« Quand j’ai lancé le restaurant, nous proposions rarement de cidre »

« Quand j’ai lancé le restaurant, nous proposions rarement de cidre » - Collège Culinaire de France

"L’activité cidricole avait pratiquement disparu après la guerre, de nombreux pommiers furent détruits. Au fil des années, les anciens agriculteurs ont laissé exercer de jeunes cidriers qui ont su perpétuer des savoir-faire et arriver avec des idées neuves, allant au-delà de la simple fermentation.
Depuis les 15 dernières années, la branche cidricole s’est aperçue qu’elle pouvait aussi faire appel à des spécialistes comme les œnologues pour faire des assemblages de cidre comme le champagne.

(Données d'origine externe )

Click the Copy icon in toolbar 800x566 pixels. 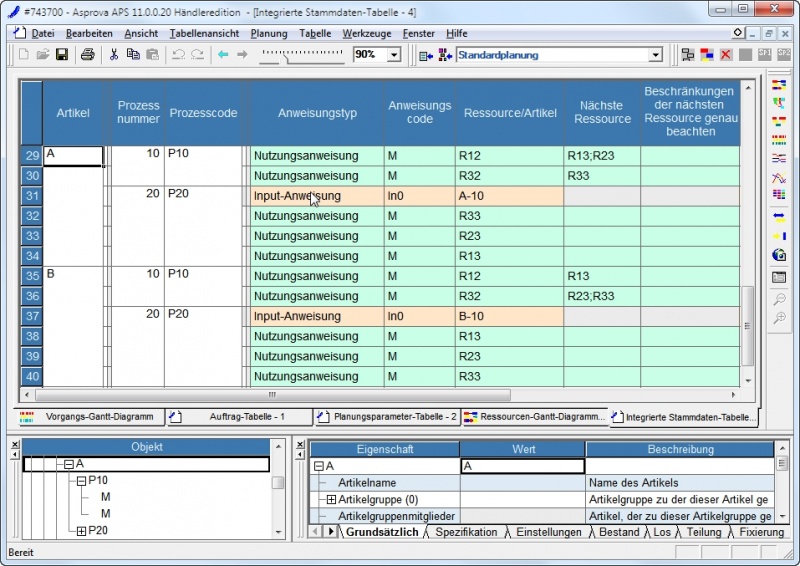133,54
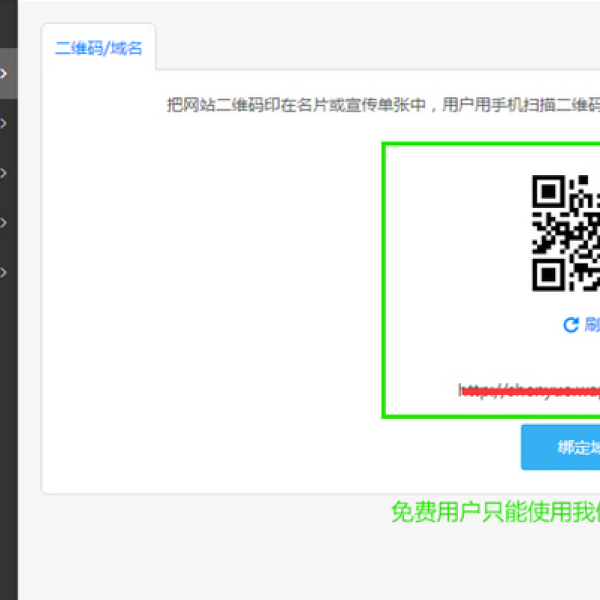
Task: Click the QR code's bottom-left corner square
Action: 546,274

Quand j’ai lancé le restaurant, nous proposions rarement de cidre. Nous étions davantage axés sur le vin et les digestifs. Aujourd’hui, nous avons 5-6 références de cidres, 2 poirés et 2 ou 3 calvados dont un de garde. La valeur ajoutée : la diversité ! Cidres bruts et doux, élevés en fût… Les cidriers ont fait beaucoup d’efforts sur les vergers et la qualité du cidre vient de la richesse de la production et de la variété des pommes utilisées."